Local Elections (2021-2022)
The first round of voting took place on 11 December 2021, in 376, mostly rural, local authorities in the West Bank. The second round place occurred on 26 March 2022 and include the remaining 66 local authorities in Gaza and larger municipalities in the West Bank. An additional 61 local authorities where no elections took place in the first round were also included.
Israeli forces detained a number of candidates, including the newly elected independent mayor of al-Bireh, Islam al-Tawil, who was placed in administrative detention for four months. Such actions were condemned by the CEC as “a blatant interference in the electoral process and a violation of freedoms and democratic practices.”

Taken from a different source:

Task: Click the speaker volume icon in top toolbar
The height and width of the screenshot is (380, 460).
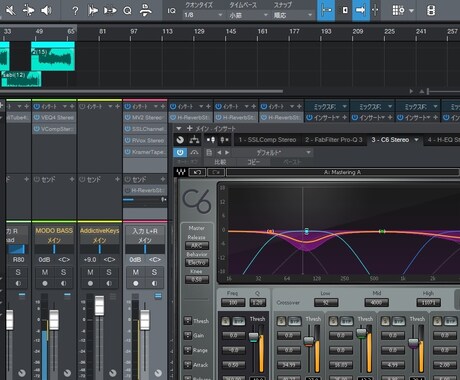Action: 46,11
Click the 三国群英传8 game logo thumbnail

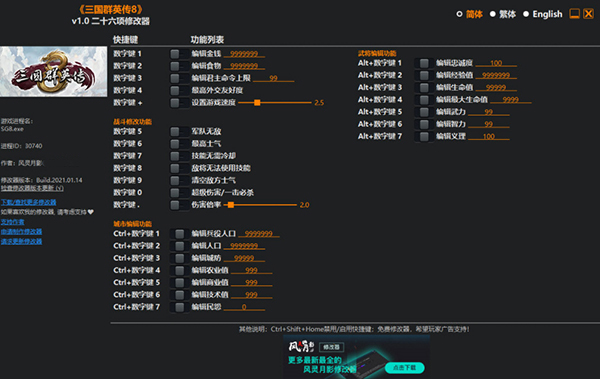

A majority of electoral lists competing in the two rounds were independent (i.e. those with no official connection to a political party). This ostensibly reflects a pre-existing shift away from factional politics seen in the last local elections in 2017. However, while few of the electoral lists were explicitly connected to established parties, many did have loose connections with Fatah. Some were also linked to PFLP and Hamas (despite both groups officially boycotting the elections). Other electoral lists were formed based on family or tribal relations.
This comes after the cancellation of legislative and presidential elections by President Mahmoud Abbas in May 2021; and the PA’s decision to dissolve existing municipal councils in July 2021, officially due to the expiration of their mandate.
Local elections were last held, in the West Bank only, in 2017 amidst a boycott by Hamas.
Hamas announced its intention to once again boycott local elections and prevent the inclusion of Gaza which it controls. As in 2017, it conditioned its approval on several issues, including the cancellation of the Electoral Court (created by Abbas in 2021) and the transfer of jurisdiction over electoral matters in the Gaza Strip to local courts (under its control).
In addition to Hamas, several of the main parties and movements — including the PFLP and anti-Abbas Fatah factions — also boycotted the first round given uncertainty about whether the second round would actually be held, the PA’s continued refusal to hold legislative and presidential elections, and exclusion of Gaza.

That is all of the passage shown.